Obiettivo del compito » Continua il commento sul senso anagogico della «pianta» nella Comedia, partendo subito dopo l'ultima frase riportata.

══ Testo estratto ══

Giungendo, infine, al senso anagogico, che costituisce – come è stato dimostrato – la struttura portante della Comedia, non è fuori luogo far coincidere la «pianta» con il fusto dell'umanità, la quale deriva da Dio (da ciò le sue radici nei cieli superiori). Quest’ultimo è il senso predominante del canto, che adombra la storia del genere umano e dei rapporti tra le istituzioni che lo guidano: la pianta è «dispogliata» all’origine, cioè dopo il peccato di Adamo, fino a quando la venuta del Salvatore, che congiunge l’azione dell'Impero e della Chiesa, non produce il suo rinnovellarsi. Di qui le lodi al Grifone che si è prodigato per l’umanità rispettando la giustizia di Dio; lodi a cui la frase «Sì si conserva il seme d’ogne giusto» non suona come una risposta, bensì come preludio dell’atto seguente (una prova sta nella congiunzione all’inizio del v. 49: «E volto al tempo ch’elli avea tirato»), con cui Cristo, riconoscendo lo jus naturale, sposa l'Impero con la Chiesa. In tal modo ogni uomo, rispettando l’autorità temporale e spirituale, renderà ossequio alla giustizia di Dio.

═══
══ Dati in esame ══

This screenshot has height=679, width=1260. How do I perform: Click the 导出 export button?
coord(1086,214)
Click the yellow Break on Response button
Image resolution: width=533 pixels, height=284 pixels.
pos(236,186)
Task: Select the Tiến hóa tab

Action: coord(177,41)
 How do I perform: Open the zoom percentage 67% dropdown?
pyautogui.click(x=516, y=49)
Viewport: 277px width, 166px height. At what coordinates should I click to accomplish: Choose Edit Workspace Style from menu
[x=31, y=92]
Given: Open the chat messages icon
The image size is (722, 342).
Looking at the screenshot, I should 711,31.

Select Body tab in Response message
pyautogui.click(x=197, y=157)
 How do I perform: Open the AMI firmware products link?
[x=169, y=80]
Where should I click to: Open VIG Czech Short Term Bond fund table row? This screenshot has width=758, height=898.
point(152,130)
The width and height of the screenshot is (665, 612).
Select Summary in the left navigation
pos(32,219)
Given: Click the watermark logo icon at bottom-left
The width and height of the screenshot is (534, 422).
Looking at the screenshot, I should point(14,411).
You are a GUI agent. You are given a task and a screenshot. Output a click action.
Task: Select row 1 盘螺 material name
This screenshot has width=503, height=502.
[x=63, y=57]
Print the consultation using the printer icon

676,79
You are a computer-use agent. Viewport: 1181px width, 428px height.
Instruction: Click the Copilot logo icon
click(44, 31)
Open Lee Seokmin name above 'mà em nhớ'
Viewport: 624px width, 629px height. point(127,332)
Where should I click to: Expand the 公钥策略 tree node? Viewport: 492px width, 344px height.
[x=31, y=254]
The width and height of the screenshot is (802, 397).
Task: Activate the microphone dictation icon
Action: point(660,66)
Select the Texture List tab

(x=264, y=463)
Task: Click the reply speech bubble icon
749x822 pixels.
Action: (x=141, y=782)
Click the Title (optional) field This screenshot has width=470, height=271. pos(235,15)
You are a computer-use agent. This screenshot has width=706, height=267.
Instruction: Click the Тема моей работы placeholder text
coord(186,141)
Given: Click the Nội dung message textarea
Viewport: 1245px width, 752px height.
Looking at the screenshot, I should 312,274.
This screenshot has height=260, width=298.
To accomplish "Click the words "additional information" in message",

═══

Risultato prodotto »
Questa, a nostro avviso, la lettura provocata dalle immagini che Dante consegna al testo, in cui le diverse sfumature dei sensi giocano un ruolo intercambiabile, quasi di sovrapposizione momentanea, ma pur sempre riconducibile all’unica piattaforma dell'albero come fusto del genere umano. L’utilizzazione di un unico senso per la «pianta» (sia esso quello della giustizia divina dell’Impero, del Diritto, dell'albero biblico) soddisfa solo in parte l’interpretazione dei fenomeni nella loro globalità. Qualche esempio può essere sufficiente: se l’albero raffigura tout court la giustizia divina, come voleva il Nardi , in che modo si spiega il suo rifiorire, dato che la giustizia, in quanto entità sovrannaturale, è sempre identica a se stessa? Ugualmente dicasi per la tradizione esegetica D’Ancona-Parodi , che sostenne l’ipotesi dell’albero-Diritto: in questo caso, non sarebbe forzato motivare la Redenzione (e quindi il rifiorire) solo nell’ottica del sancire lo jus naturale? È inoltre, non coinciderebbero i due significati dell'albero e dell'aquila? Troppo sottile riteniamo infatti la distinzione di albero come Monarchia Universale e di aquila come impero storico proposta dal Parodi .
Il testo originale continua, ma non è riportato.